Moderator: What about the death of the Routemaster double-decker bus in 2005 and the rise of the bendy bus design disaster?
GM: Well, first of all, they were hard to get pushchairs in, so I always ended up taking a taxi. But I think the bendy bus is a relatively good idea because it accommodates more people per square foot.
PH: But why is it that we hung on to the design of the Routemaster for so long? And how come what’s replaced it all these years later is so obviously inferior? Why, when we are so aware now, are things not getting better?
GM: I think it’s a dilution of purpose. There’s a complexity in terms of engineering. But because you are including design principles that have to appeal to a broader section of the community, you are going to have some dilution of purpose. The answer is that nothing is as simple as it used to be. That’s not necessarily a good thing. That’s just the way things are.
PH: Is there a sense that there has to be a compromise between functionality and access and if you go all out for access or the greatest number of people you may have to compromise on the functionality of the object?
GM: Quite simply, yes. But in terms of the gallery and of access, I honestly don’t see the harm in having a gallery as a place to go – not just to look at art. I think that provides greater meaning. That would be my ideal situation.
PH: Going back to the Routemaster – it was popular because you used
to be able to jump on and off it. You had freedom.
Moderator: You used to feel so alive. You’d think:
“Here I am taking a controlled risk. Wow!”
GM: Well, you are fit, active and male. That’s maybe seven percent of the population. So that’s good for you. I mean a lot of the rest of the population would do it, too.
Moderator: More than seven percent of the population jumped on and off Routemaster buses!
PH: I think even I could manage it. But isn’t there a connection between accessibility and social progress? These buses were designed to produce cheap transport for the masses. Why didn’t anyone think of adapting the Routemaster?
GM: Well, we’ve moved on. In Japan inclusive design
is much more popular because they have more elderly people and more respect for them. The have tools that are designed so you don’t have to apply brute force to them. B&Q do a range of them. They are lighter and they perform their function better than they did before. They support inclusive design principles but they are not designed for old people. It just so happens that since they are easy to use, then older people will buy them.

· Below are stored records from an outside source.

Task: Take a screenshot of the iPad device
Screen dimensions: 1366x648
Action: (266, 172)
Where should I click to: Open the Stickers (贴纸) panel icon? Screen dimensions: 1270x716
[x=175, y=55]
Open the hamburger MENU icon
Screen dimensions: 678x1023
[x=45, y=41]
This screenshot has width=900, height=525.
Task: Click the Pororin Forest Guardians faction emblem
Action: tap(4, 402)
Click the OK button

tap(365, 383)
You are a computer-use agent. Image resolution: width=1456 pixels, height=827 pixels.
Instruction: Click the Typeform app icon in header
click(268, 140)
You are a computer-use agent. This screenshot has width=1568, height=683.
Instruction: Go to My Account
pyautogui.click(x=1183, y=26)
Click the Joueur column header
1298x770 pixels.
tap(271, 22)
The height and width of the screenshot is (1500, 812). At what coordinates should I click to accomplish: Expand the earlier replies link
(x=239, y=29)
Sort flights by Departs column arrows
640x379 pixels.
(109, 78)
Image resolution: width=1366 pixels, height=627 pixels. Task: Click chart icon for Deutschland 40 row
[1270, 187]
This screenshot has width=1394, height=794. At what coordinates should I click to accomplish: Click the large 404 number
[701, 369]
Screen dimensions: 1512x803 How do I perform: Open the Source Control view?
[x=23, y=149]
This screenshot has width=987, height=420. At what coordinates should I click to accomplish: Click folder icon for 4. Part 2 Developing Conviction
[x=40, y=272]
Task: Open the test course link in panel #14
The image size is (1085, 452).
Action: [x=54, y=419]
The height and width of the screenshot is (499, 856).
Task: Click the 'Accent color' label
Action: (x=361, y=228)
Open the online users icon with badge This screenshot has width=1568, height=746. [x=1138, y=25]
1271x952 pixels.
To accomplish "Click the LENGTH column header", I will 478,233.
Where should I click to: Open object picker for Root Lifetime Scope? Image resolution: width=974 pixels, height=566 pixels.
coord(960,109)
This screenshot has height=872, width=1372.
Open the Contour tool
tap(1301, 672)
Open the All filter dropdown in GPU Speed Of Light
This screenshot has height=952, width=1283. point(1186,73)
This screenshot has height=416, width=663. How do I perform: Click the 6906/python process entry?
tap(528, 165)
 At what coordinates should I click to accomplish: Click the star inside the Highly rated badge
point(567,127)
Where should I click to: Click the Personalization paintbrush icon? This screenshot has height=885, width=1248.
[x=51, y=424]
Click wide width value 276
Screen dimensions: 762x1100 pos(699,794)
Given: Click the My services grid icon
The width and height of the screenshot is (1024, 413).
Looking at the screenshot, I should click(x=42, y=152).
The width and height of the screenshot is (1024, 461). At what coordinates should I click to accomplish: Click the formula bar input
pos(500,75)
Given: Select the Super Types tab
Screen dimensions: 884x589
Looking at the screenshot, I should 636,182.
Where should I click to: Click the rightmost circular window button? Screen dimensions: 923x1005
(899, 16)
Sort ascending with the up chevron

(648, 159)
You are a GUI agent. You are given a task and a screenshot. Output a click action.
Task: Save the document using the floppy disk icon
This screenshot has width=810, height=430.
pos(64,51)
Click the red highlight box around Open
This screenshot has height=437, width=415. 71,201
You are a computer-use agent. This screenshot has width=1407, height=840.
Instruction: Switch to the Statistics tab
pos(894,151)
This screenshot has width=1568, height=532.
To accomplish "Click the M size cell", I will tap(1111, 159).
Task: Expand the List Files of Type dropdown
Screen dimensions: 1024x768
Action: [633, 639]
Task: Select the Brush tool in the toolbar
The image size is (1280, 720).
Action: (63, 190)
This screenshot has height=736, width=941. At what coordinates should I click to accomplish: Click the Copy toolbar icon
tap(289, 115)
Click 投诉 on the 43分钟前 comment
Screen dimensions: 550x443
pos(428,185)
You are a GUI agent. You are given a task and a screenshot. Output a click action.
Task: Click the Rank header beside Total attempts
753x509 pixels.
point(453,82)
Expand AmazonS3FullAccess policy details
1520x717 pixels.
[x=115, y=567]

PH: That makes a great deal of sense to me.
Firstly, the product will be commercially successful. The problems seem to arise more in the public sector, which often “creates” the publics the policy makers want. Progress is not being driven by the real users but by the people who set themselves as representatives of the public.
GM: They try to give themselves goals so that they can then be judged against a determined set of criteria – for instance, more young people, but there is no commercial benefit apart from their
pay rise next year.
PH: In that case, the purpose of art – that it has its own purpose – is not valued. It becomes a tool for something else – for cohering society, for example – so if you’ve got young people drinking on street corners, if we could only get that lot in, we would be fulfilling a target.
GM: It seems that policy makers are not speaking to your users and they haven’t tried to speak to them.
PH: We know very well what we need to do and would just like to get on with it.